::: PASSAGE FOR REVIEW :::

By Arthur Bird, M.D.
Godey’s Magazine, 1897
Shall women ride the bicycle? Or is it such an abnormal form of exercise that, while under reasonable limits it is acknowledged to be health-giving and conducive to the well-being of man, yet for woman it is not to be recommended? A calm and dispassionate consideration of the arguments for and against will, I hope, lead the vast majority of people to decide in favor of the sport.
The writer does not claim that every woman is able to ride the bicycle without injury, any more than he would assert that every man can take up this form of exercise with impunity; but that, of either sex, the greater number can be and are greatly benefited by the proper use of the wheel rationally indulged in, just as much as by other forms of physical exercise reasonably used and directed.
The advisability of taking up the bicycle is to be decided by the condition of the individual. Broadly stated, every person who is in good health and able to undergo the usual exertions of life, and who is free from any indication of disease, can ride the wheel. Anatomically and physiologically, no such difference exists between man and woman as would preclude the latter from indulging to a proper degree in physical exercise. I am sure that if the question of woman’s ability to perform the ordinary duties of life and the usual labor incident to the care of her home were brought up for discussion, little support would be given to any claim that she was not fitted or able to perform these duties in such degree as they usually fall to woman’s lot.
The old idea that a woman should not engage in out-of-door sports has long since been abandoned, and their beneficent effect upon her is daily seen in our young women and growing girls, whose step, erect carriage, and glowing color are in themselves unmistakable evidences of health.
All the arguments against women’s use of the bicycle are to me fallacious. On that side are brought forward disadvantages which in reality do not exist, or should not exist if the rider is properly instructed and mounted. In my opinion the bicycle has been of the greatest value in preserving and restoring health to all people who have used it without going to excesses either in speed or distance. Everyone before using a bicycle, or indeed, going into any sport which involves continued muscular exertion, should seek the advise of a physician and ascertain if there is any weakness which should forbid such exertion.
For a woman, bicycle riding possesses advantages which are shared by no other form of exercise. Its influence upon both body and mind are beneficial. The exhilarating effect produced upon a rider’s mind by the swift and easy movement, the rapid presentation of changing scenery, at once interest the brain and distract its attention from cares and worrying thoughts; and it is this influence which has made all riders so devoted to their exercise and constant in its practice. Any form of training which is not enjoyable quickly becomes laborious, and is not productive of such good results as it would be were the mind interested in its pursuit, and by it enticed from the constant pressure of worries of life for the time...
I have said that there is no anatomical or physiological difference between man and woman which should make wheeling healthful for one and harmful for the other; but there are those who raise points of objection against the sport for either sex. There are two of these in particular which have weight, but which can be nullified by the rider at the outset of his career. One of these is based on the formation of the saddle, the other on the position assumed by the wheelman. The old styles of the saddle were doubtless dangerous for long-continued riding, but the application of hygienic principles has been carried so far now in the manufacture of the seat that no vital objection can lie in this direction. So long as the points of contact are not materially different from those we are accustomed to in the usual sitting posture or even in horseback riding, the danger of bicycling is not greater (viewed from this standpoint) than is sitting or riding.

::: SUPPLIED INFORMATION :::

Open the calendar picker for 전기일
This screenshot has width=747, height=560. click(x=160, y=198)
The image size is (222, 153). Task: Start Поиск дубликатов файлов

:::

• **PROBLEMS AND TASKS**
**A)** Mark each statement about the article on women and the bicycle yes or no, and quote the words of the text that decide it. (i) The writer claims that every woman can ride the bicycle without injury. (ii) The old styles of saddle are called dangerous for long-continued riding. (iii) The idea that a woman should not engage in outdoor sports is still widely held.
**B)** Copy out the article on women and the bicycle from "By Arthur Bird, M.D." to "of the sport.".

• **RESPONSES IN ORDER**
**A)**
(i) No: "The writer does not claim that every woman is able to ride the bicycle without injury"
(ii) Yes: "The old styles of the saddle were doubtless dangerous for long-continued riding"
(iii) No: "The old idea that a woman should not engage in out-of-door sports has long since been abandoned"

**B)**
By Arthur Bird, M.D.
Godey’s Magazine, 1897
Shall women ride the bicycle? Or is it such an abnormal form of exercise that, while under reasonable limits it is acknowledged to be health-giving and conducive to the well-being of man, yet for woman it is not to be recommended? A calm and dispassionate consideration of the arguments for and against will, I hope, lead the vast majority of people to decide in favor of the sport.